理由あって週イチ義母宅に通っている。
これは、主にその週イチに起こる、今や時空を自由に行き来する義母とその家族の、
ちょっとしたホントの話だ。
ここ最近の私といえば、義母に穏やかに過ごしてもらうことをミッションとしている。
という話はここ最近続いている。
大雨予報の今日は、車で義母宅を訪れた。
早めに買い出しを済ませ、カラフルな弁当を購入して、昼より少し前に到着した。
テーブルに出した弁当を見て「色がきれいだね」と義母が言った。
鶏の黒酢弁当には、パプリカの赤やカボチャの黄色、インゲンの緑が入っていて
義母の言う通り、色がきれいだ。
「ホントだね、色がきれいだと食欲が湧くね」
記憶を遡っても私たち2人に食欲が湧かなかった昼はこの2~3年ない。
この点に置いて、義母と私はとても相性がいいのだろう。
「今日は美味しそうに食べるね」と私。
「そう?」と義母。
「うん、いつもはあんまり美味しそうな顔して食べないのに、今日は笑顔でとっても美味しそうないい顔で食べてるよ」と私。
「今日はお腹がすいてたから」と義母。
いつもはあんまり美味しそうな顔して食べないのに……と言える暴言ちょい手前の自分を棚に上げ、
今日はお腹がすいていた……と言う義母も棚に上げる。
両方棚に上げて、
「やっぱり一緒に食べると美味しいよね。私はお昼ご飯を一人で食べることも結構多いけど、一人だとつまらないから、すぐに食べ終わっちゃって美味しくないんだよね。

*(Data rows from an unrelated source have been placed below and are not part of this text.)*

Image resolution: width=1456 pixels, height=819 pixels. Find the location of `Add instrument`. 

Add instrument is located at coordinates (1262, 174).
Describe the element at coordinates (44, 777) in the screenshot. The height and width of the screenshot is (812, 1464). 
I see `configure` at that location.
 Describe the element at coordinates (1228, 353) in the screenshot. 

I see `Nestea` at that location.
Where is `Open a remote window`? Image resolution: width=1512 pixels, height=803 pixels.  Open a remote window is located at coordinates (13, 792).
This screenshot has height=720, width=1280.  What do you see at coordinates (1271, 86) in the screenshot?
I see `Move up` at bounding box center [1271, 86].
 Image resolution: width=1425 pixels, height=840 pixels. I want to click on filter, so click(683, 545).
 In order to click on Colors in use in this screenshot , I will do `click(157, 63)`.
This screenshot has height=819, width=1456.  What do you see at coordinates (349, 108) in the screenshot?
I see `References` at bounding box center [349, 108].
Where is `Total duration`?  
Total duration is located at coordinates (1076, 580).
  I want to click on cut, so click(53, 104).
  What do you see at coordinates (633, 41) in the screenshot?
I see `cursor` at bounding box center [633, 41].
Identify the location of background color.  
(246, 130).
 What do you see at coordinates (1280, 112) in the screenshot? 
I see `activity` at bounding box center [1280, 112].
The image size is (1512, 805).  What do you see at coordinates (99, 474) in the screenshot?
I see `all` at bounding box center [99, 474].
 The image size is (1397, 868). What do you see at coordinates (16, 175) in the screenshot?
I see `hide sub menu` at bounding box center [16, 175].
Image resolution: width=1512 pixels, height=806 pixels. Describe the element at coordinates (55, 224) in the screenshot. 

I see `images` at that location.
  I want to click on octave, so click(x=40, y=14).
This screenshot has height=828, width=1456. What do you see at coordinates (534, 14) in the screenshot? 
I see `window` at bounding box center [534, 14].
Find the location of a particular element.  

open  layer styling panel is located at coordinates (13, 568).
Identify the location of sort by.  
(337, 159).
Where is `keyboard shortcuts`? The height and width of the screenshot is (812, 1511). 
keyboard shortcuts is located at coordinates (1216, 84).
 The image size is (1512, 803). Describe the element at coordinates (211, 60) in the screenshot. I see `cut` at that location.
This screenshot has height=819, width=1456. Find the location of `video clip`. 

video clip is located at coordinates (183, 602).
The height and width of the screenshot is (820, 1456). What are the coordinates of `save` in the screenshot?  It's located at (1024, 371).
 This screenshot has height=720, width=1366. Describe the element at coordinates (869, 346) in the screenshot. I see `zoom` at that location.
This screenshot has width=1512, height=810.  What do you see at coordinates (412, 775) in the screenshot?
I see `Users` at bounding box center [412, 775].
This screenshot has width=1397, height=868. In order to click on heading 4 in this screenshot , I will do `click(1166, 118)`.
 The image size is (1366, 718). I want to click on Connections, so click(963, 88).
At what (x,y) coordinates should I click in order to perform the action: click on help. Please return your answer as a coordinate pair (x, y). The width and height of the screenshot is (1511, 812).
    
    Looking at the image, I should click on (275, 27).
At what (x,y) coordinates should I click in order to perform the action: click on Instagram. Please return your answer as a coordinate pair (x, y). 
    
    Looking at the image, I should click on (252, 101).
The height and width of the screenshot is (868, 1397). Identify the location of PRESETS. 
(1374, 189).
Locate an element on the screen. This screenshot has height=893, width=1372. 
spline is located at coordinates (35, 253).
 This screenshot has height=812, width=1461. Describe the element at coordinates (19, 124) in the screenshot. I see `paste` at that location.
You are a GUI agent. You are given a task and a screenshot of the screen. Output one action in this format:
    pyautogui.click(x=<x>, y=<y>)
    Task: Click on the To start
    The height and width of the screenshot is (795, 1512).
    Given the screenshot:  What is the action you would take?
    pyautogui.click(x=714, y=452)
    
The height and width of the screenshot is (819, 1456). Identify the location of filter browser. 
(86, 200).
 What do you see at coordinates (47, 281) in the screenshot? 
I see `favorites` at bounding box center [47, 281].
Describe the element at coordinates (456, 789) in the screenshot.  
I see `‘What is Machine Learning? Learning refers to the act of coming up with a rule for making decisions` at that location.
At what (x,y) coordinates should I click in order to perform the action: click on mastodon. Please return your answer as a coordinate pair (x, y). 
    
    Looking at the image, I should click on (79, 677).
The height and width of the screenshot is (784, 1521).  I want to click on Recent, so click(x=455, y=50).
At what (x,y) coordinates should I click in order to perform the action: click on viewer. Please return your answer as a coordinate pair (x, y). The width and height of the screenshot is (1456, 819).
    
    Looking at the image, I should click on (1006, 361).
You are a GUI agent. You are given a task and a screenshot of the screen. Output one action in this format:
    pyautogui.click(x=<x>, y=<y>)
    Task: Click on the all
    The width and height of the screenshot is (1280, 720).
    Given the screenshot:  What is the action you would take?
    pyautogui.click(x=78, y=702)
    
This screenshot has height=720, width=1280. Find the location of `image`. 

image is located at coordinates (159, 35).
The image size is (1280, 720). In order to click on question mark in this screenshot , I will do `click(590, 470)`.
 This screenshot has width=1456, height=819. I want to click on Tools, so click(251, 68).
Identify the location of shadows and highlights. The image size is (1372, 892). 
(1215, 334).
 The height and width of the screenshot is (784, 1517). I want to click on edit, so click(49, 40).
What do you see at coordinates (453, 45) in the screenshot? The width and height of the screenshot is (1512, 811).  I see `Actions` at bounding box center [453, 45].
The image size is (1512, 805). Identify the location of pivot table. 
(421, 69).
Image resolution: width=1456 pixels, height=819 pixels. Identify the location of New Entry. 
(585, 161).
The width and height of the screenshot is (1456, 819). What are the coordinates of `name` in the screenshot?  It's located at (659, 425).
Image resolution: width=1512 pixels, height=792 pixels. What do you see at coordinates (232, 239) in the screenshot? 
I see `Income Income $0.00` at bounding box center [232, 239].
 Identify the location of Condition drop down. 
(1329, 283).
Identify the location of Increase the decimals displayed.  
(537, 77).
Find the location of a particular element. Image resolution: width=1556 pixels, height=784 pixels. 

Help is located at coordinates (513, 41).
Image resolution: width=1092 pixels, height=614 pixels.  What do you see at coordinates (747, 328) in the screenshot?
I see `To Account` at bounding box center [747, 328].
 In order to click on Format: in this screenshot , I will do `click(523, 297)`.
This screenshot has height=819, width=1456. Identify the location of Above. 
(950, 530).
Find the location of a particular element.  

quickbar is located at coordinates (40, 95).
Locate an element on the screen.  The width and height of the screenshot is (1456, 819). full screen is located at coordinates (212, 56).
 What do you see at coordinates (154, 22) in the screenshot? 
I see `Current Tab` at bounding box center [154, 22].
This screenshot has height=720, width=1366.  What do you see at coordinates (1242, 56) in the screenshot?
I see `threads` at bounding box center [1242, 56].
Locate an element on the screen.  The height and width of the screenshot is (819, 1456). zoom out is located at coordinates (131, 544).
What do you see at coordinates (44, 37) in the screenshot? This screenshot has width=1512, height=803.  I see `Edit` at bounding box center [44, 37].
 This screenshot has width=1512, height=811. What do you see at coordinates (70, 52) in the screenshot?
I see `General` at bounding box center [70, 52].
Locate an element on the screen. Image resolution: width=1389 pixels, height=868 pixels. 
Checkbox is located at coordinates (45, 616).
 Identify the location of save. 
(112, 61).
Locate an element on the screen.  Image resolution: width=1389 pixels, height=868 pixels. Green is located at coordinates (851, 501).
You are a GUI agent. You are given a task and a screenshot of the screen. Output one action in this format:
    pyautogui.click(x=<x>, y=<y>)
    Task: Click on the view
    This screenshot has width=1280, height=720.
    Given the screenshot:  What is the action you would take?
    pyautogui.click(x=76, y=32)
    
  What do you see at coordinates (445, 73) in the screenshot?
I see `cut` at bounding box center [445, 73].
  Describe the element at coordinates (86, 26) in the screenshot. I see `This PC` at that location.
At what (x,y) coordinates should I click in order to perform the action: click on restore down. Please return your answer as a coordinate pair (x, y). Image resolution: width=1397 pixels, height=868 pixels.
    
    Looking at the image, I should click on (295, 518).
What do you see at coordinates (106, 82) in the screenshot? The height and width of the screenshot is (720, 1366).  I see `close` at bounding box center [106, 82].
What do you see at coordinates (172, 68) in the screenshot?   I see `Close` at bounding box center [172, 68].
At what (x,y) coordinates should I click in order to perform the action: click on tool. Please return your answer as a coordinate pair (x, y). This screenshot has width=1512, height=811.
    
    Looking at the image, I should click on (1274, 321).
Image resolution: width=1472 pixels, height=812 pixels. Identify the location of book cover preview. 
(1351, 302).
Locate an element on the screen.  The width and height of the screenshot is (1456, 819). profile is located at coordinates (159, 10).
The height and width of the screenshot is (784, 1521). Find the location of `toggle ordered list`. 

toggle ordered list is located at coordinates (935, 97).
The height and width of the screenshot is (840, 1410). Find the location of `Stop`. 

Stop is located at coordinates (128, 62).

こうやっておしゃべりしながら食べるのは楽しいし、美味しいね」
と言った。
このセリフには5つの真実と1つの嘘がある。
一緒に食べると美味しいは真実。
お昼ご飯を一人で食べることが結構多いも真実。
一人だとつまらないもまあ真実。
すぐに食べ終わっちゃうというのは確かな真実。
美味しくないんだよね、は嘘。
もちろん、おしゃべりしながら食べるのは楽しいは真実。
「そうだね」
私の5つの真実と1つの嘘にはさほど興味はなさそうに、義母は相槌を打った。
美味しく食べきって、いい流れのまま、昼の薬を出した。昼は漢方を1包のみ。
どちらかといえば私たちの気休め、みたいなところはある。
もちろん、医師の処方を受けているものなのだが。
飲み方を身振り手振りでサポートする。
「全部?」と聞くから
「全部だよ、ガンバレ!」
そう言って、漢方薬を飲む義母を見守った。
自力で薬が飲めるのだからもうそれだけでありがたい。
「飲んだ?」と私。
「飲んだよ」と義母。
くるくるっと袋をまるめて捨てようとするところを確認したら、
半分残していた。
義母のついたライトな嘘を、私が残りの薬を飲むみたいに飲み込み、昼食時間を終えた。
さあ、洗濯に出かけよう。
「これから洗濯に行ってくるよ。帰ってくるのは〇時くらいになるけどいい?
外は雨だから家の中にいてね。〇時頃戻ってきたら、一緒におやつを食べようね」
私がそう声かけすると、義母は
「また美味しいもの買ってきてくれるの?」と明るい声で言った。
「うん、実はもう買ってあるの。でもいない間にお義母さんが一人で食べちゃわないように、わからないところに置いてるの」笑いながら、そう言ってみた。
「それがいいよ!」義母はそう言いながら笑った。
今日のおやつは「おはぎ」だ。
雨に揺れるまんまるな紫陽花をみながら、義母の嬉しそうな顔と、おはぎのフォルムが重なった。